2012-05-16 09:52:25 | 読書ノート
竹内洋『革新幻想の戦後史』中央公論, 2011.

  終戦直後から1960年代あたりまでを範囲に、日本の大学や教育、言論界を覆ってきた戦後民主主義思想すなわち左翼思想の様相を伝える書籍。歴史書としては系統だってないし、因果関係を明らかにするようなコテコテの学術書でもない。あれやこれやと材料を提示して、その時代の「雰囲気」を伝えようとする内容である。そして、教育社会学者らしく図表などを用いて分析を加えている。

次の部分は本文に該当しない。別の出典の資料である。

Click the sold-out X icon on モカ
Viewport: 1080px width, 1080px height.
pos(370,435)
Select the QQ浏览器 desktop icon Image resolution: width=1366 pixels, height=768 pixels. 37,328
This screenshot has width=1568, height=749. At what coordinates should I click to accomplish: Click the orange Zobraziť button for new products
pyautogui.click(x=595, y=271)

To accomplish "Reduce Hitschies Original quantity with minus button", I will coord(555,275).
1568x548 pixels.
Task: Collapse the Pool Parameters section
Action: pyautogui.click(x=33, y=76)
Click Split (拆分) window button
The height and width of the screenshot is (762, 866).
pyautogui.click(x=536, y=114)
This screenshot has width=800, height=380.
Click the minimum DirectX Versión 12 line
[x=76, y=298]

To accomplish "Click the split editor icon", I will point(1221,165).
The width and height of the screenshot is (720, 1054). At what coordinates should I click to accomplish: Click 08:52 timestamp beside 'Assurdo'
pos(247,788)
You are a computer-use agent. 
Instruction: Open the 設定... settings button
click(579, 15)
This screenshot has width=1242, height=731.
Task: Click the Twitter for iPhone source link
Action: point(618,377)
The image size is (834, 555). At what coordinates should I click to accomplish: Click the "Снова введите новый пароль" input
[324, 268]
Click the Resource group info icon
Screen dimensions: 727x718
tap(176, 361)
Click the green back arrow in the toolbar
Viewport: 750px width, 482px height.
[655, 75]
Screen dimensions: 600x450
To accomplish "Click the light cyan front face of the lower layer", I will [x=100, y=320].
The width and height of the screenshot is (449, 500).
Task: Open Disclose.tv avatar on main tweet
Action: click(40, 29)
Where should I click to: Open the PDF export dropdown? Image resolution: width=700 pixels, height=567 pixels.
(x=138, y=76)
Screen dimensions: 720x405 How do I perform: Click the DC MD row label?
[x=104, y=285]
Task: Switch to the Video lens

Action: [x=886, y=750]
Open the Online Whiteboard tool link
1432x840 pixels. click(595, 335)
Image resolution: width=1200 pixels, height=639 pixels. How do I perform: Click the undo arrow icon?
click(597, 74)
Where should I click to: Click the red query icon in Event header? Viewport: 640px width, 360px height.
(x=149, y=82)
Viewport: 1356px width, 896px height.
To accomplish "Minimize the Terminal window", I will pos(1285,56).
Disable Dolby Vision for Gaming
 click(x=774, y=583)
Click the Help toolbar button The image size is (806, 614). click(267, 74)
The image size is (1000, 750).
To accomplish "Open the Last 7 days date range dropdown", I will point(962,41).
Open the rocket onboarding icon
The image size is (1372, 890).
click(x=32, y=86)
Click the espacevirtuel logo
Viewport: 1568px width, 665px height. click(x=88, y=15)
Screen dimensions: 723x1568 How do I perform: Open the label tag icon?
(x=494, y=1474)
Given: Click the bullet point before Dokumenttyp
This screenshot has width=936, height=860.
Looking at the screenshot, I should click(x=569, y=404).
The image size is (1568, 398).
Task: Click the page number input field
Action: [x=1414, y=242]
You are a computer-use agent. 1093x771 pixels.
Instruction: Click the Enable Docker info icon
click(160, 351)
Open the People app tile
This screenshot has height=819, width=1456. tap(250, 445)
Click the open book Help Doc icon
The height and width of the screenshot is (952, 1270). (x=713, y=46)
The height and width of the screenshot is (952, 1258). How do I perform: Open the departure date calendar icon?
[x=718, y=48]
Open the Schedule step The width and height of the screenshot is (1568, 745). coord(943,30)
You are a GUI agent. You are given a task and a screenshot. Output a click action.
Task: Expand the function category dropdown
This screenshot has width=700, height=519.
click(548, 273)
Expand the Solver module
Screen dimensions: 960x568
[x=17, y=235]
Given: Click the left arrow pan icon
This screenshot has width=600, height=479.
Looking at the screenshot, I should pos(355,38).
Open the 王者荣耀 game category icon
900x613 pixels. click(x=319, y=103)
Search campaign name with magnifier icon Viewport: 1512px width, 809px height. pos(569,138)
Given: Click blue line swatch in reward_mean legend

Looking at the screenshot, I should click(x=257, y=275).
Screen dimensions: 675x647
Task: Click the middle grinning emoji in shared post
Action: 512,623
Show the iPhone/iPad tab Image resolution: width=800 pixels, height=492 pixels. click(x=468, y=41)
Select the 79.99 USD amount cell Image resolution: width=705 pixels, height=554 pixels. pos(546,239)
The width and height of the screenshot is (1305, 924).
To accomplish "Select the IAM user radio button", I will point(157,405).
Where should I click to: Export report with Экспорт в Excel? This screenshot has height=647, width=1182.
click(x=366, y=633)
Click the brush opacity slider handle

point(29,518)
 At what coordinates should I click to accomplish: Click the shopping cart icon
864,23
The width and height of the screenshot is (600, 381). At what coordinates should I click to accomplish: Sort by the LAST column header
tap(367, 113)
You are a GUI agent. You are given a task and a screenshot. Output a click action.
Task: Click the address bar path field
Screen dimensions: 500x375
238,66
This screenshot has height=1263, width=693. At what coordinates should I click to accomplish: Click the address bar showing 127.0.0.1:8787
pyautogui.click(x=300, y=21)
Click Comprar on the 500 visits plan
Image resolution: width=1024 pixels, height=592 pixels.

  扱われているトピックは次のとおり。戦後の論壇やマスメディアで黙殺されてきた、必ずしも反戦リベラリズムを指向し‘ない’複数の庶民感情の存在の指摘。一般に、当時は岩波書店の月刊誌『世界』の時代だったとされるが、『中央公論』のような中道路線の雑誌と比較してみるそれほど受入れられていたわけではないこと。日教組に理論的お墨付きを与えた東大教育学部の人事。保守派とみなされる学者の下で学んだ大学院生は、大学で疎んじられて職をみつけることが難しかったらしい。続いて、京都旭ヶ丘中学教員による左翼教育と政府や世間の冷ややかな対応。この事件で左翼政党が教員らを支援しなかったことが、1960年代の既存の政党に頼らない新左翼運動につながっていったとする。さらに、福田恆存や小田実の論壇デビューに対する「進歩的知識人」の反応。前者は貶められ、後者は取り込まれていったという。最後は、日本が豊かになるにつれて、左翼的言辞や知識が時代遅れになっていったことと、石坂洋二郎の小説が戦後民主主義を庶民にゆるく浸透させたこと。これらを、佐渡で育ち1960年代前半に大学へ進学した著者の経験を織り交ぜながら記述している。

  本書を通読して分かる進歩派知識人の病は、民衆──彼らの中で想像された民衆──と乖離することの恐怖である。日本の知識人は大衆にすり寄り過ぎていることを、スーザン・ソンタグの言葉を引きながら指摘している箇所がある(p.350)が、これも「労働者」を人間の基本に見せてしまうマルクス主義の影響なのだろう。戦後の日本の政治の奇妙な点として、投票者の利害よりも実際の思想が影響を持ってしまう「文化政治」があるが、それも知識人と大衆の近さゆえというわけである(終章)。最終的な結論として、「革新幻想」は大衆エゴイズムを解放しただけという、志の低い結果になったと著者は断じている。

  500ページを超える長い本だが、飽きずに興味深く読めた。『日本のメリトクラシー』や『教養主義の没落』を代表とする著者の数々の名著ほどではないが、当時の様子をわかりやすく伝えている。